Edit the records below so that every "screenshot" becomes "screen capture", leaving everything else unchanged. Leave the pictures out of your answer.

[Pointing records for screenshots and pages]
>> START
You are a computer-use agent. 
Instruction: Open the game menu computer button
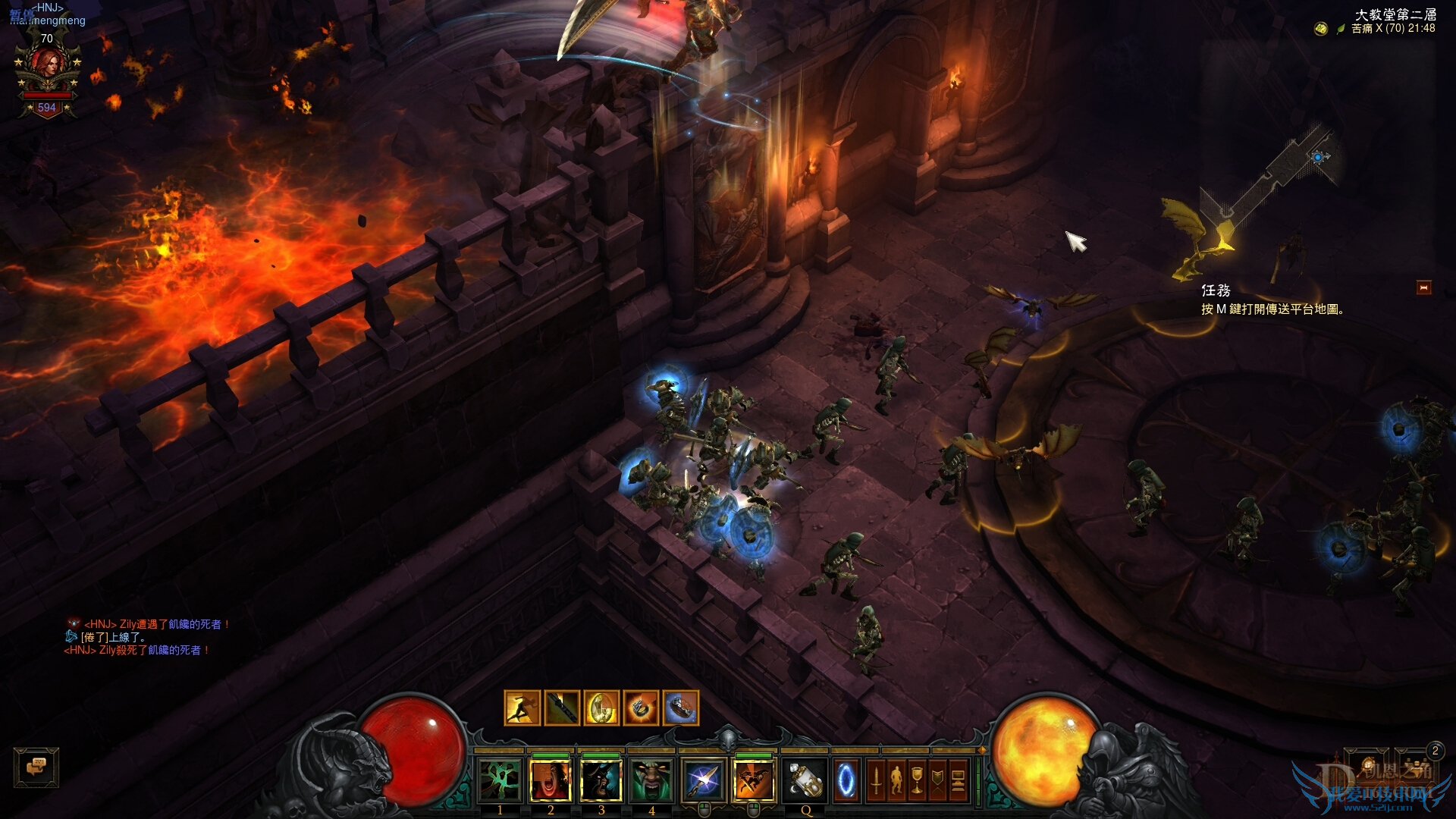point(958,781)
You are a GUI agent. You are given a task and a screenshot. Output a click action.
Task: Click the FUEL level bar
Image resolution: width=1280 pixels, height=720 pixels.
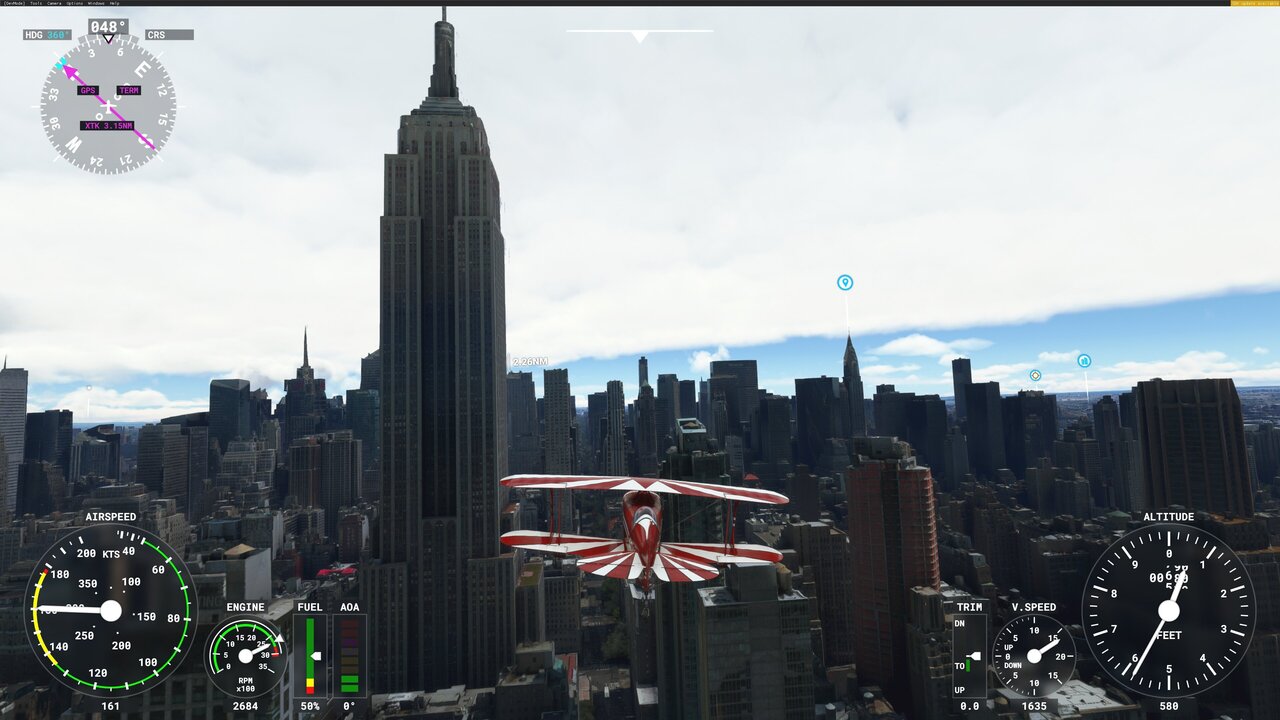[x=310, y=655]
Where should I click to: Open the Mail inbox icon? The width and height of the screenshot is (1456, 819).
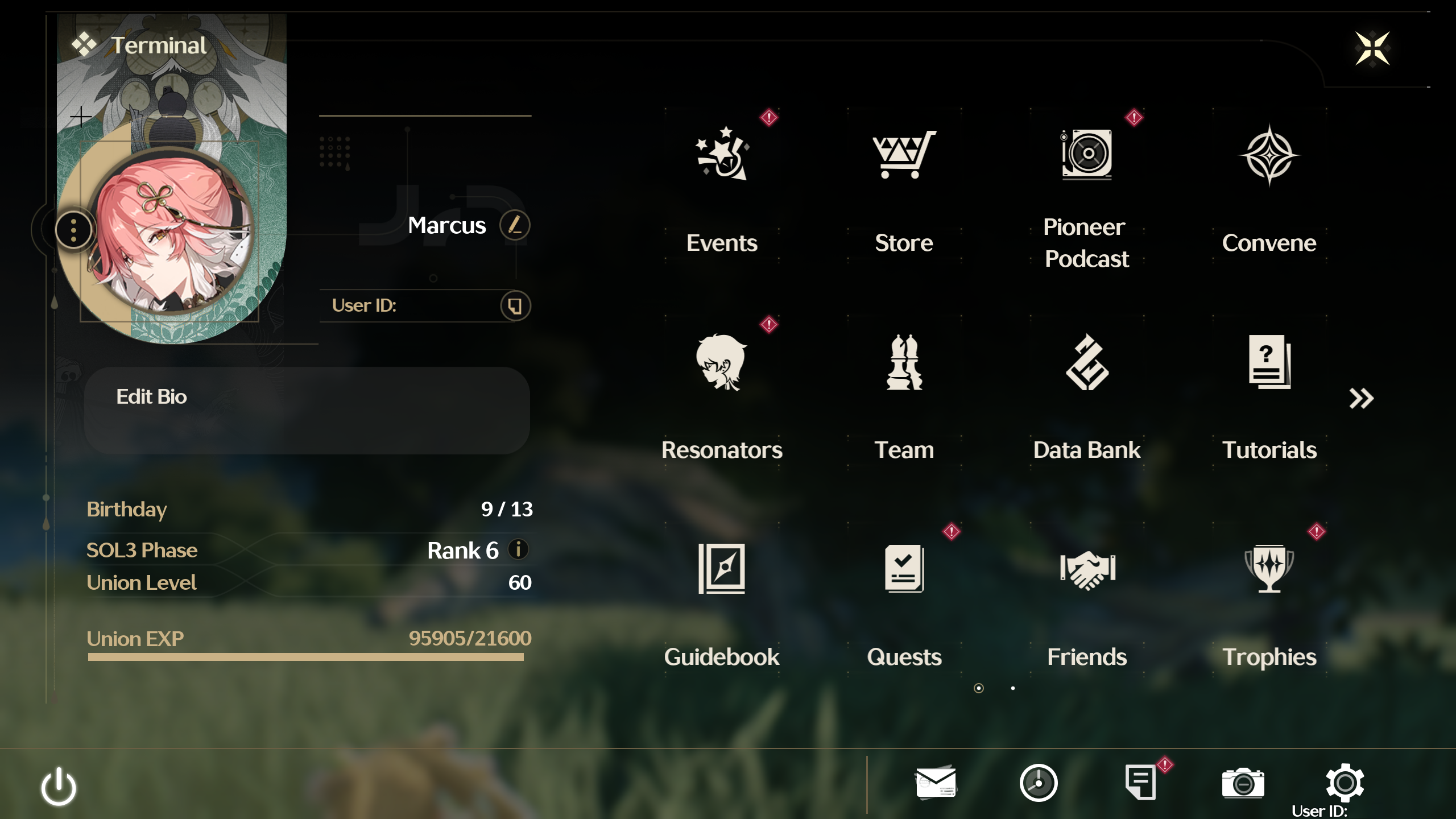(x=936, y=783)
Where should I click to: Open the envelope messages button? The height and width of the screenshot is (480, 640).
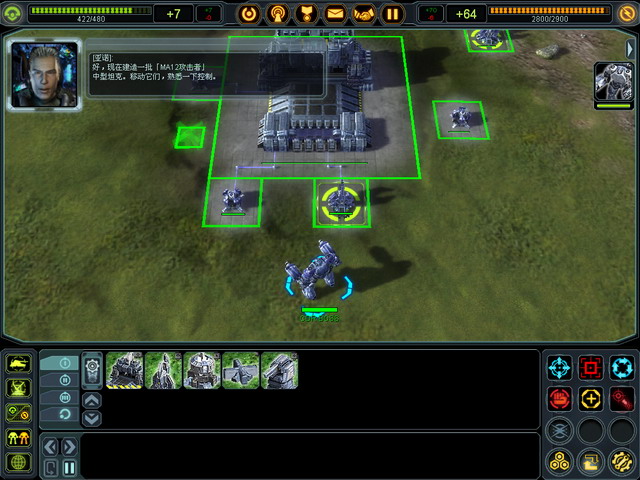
>> END
**COMPLETE ANSWER:**
You are a computer-use agent. 
Instruction: Open the game menu computer button
point(958,781)
You are a GUI agent. You are given a task and a screen capture. Output a click action.
Task: Click the FUEL level bar
Image resolution: width=1280 pixels, height=720 pixels.
[x=310, y=655]
Where should I click to: Open the Mail inbox icon? The width and height of the screen capture is (1456, 819).
(x=936, y=783)
Where should I click to: Open the envelope messages button? The height and width of the screen capture is (480, 640).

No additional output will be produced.